#### Supplied passage:
——————————
Home » Sculpture » The Neanderthal Line

 

The Neanderthal Line – 2016 to 2018

Plaster, Resin, Paint, Bronze

By ten thousand years ago Homo sapiens had reached a physical form similar to that of contemporary humans. They had come to dominate their physical environment, out competing all other life forms. Their ability to imagine would shape their ability to change, and the narratives developed would shape those changes. They had become master story tellers, weaving myths that would suit their ambitions. They had created pantheons of religious belief, gods in their own image and an afterlife to deal with the problem of death.

The drive for power, security and comfort would shape the human world as the products of that world took on ever more elaborate form. (1) Human beings would separate themselves from the other animals, classify species, races and creeds with distinct cultural, economic and ideological constructs. Technology would shape intelligence, interlinking creativity and identity. Diet, landscapes and even the measurement of time would be shaped by a view of a universe at which men were firmly at the centre.

By the end of the 20th century unparalleled technological and agricultural advances had taken place, along with self inflicted environmental disasters and genocide on an unprecedented scale. Movement from feudal clans to interconnected global species had redesigned much of the inhabited planet, offering systems that would create freedom from illness and hunger. As medical innovation increased, interventions with the body and the environment would shape the next generation of change in human evolution, changes that would fundamentally alter the perception of the natural by human intervention.

Somewhere between 1.9 and 1.6 million years ago changes in the hominid brain began to accelerate, with dramatic increases in size and neuroplasticity. (2) As a greater range of connections between the hominid brain and hand took place, the use of and design of tools instigated a critical evolutionary leap.

About 1 million years later Homo sapiens and their close Neanderthal (3) relatives began diverging from a common ancestor, with the two groups thought to separate permanently around 300,000 years later. (4) By 40,000 years ago what would come to be known as Europe and the Near East were thought to be colonised, firstly by Neanderthals and then by Homo sapiens. Language had developed amongst the hominids that shared in a range of early cultural activities, including the development of decorative artefacts, body adornment and early forms of organised religion.
——————————
#### Given material:

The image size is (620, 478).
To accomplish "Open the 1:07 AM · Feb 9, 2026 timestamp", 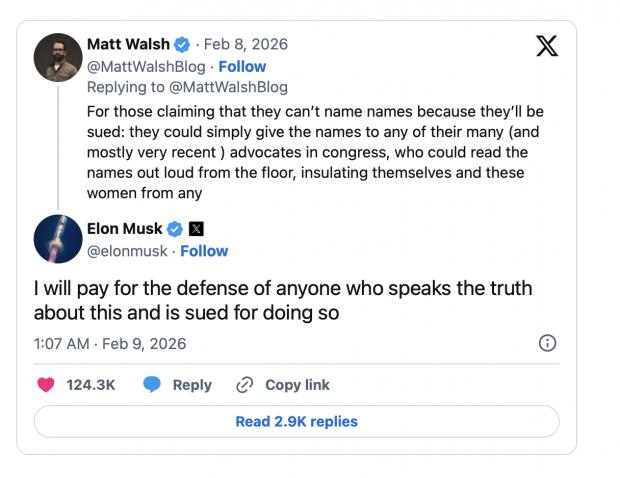I will (110, 344).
——————————
#### Work task:
Answer these questions from the Neanderthal Line page:
(a) Which materials does it list for the work?
(b) By how many years ago had Homo sapiens reached a physical form similar to that of contemporary humans?
(c) During what span of time did changes in the hominid brain begin to accelerate?
The data has no connection to the Neanderthal Line page.

#### Output for this exercise:
(a) Plaster, resin, paint and bronze.
(b) Ten thousand years ago.
(c) Somewhere between 1.9 and 1.6 million years ago.